As a minimum requirement, greater effort is now needed to study the occupational health consequences of global economic and trade reforms, and standards put in place to protect workers' health. Adequate public-sector and union capacity for setting standards and enforcement should also be ensured, as well as international cooperation on norms of safe work; the liabilities of manufacturers, employers, and exporters; and work-safety rights. This means focusing attention on those currently marginalized from the opportunities of globalization. Unfortunately, the most creative social protection systems cannot confront a tidal wave of health problems from insecure, hazardous and low-quality jobs. Instead, attention should focus on the source of the hazard. The health problems emerging from liberalized, competitive production processes demand that production be organized to meet sustainable development goals, not only in terms of economic growth, but also in the development and health of human resources.

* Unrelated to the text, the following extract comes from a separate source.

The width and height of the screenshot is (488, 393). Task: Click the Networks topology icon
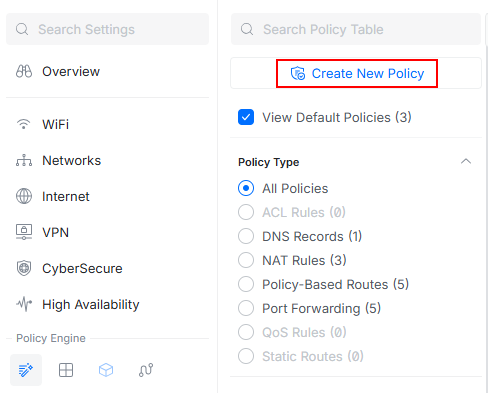24,160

Conflicts of interest: none declared.

 

 


Résumé

Mondialisation et santé au travail : l'exemple de l'Afrique australe

L'intensification du commerce mondial profite en général aux pays industrialisés et aux économies fortes et marginalise les faibles. Le présent article examine l'impact de la mondialisation sur les tendances de l'emploi et sur la santé au travail en s'appuyant sur des exemples vécus en Afrique australe. Avec la diminution de la part du commerce mondial qui revient aux pays les plus pauvres de la planète, les travailleurs de ces pays sont de plus en plus employés à des travaux précaires, dangereux, utilisant parfois des techniques dépassées ou interdites dans les pays industrialisés. Les maladies professionnelles qui en résultent sont en général moins visibles dans les pays à faible revenu, où elles sont insuffisamment reconnues en tant que problème de santé publique. Elles peuvent aussi exercer leurs effets nocifs en dehors des lieux de travail, par exemple du fait de la pollution de l'environnement ou des mauvaises conditions de logement. Afin de réduire les effets néfastes des réformes du commerce mondial sur la santé des travailleurs, il faut intégrer des mesures plus énergiques de protection sociale dans les activités de production et de commerce, notamment une reconnaissance, une prévention et une prise en charge accrues des maladies d'origine professionnelle. Plus encore, la réussite des systèmes de production et d'échanges devrait être jugée d'après leurs résultats sur le double plan de la croissance économique et de la santé de la population.


Resumen

Globalización y salud ocupacional: perspectiva desde el África austral

El aumento del comercio mundial ha beneficiado por lo general a las economías industrializadas y poderosas y ha marginado a las débiles. En este artículo se examinan las repercusiones de la globalización en la evolución del empleo y en la salud ocupacional, a partir de ejemplos extraídos del África austral. Mientras la participación de los países más pobres en el comercio mundial ha disminuido, los trabajadores de esos países se ven cada vez más obligados a aceptar trabajos precarios e inseguros, en los que a veces han de hacer uso de tecnologías obsoletas o prohibidas en los países industrializados. Las enfermedades profesionales resultantes son generalmente menos visibles en los países de bajos ingresos, donde no se reconoce lo suficiente el problema que suponen. Fuera del entorno laboral también pueden verse afectadas muchas personas, por ejemplo como consecuencia de la contaminación ambiental de origen laboral y del deterioro de las condiciones de vida. A fin de reducir los efectos adversos de las reformas del comercio mundial en la salud ocupacional, es preciso incorporar a las actividades productivas y comerciales medidas de protección social más sólidas, incluidas mejoras del reconocimiento, la prevención y el tratamiento de los problemas de salud de origen laboral. Además, el éxito de los sistemas productivos y comerciales debe calibrarse a tenor de los beneficios que de ellos se deriven tanto para el crecimiento económico como para la salud de la población.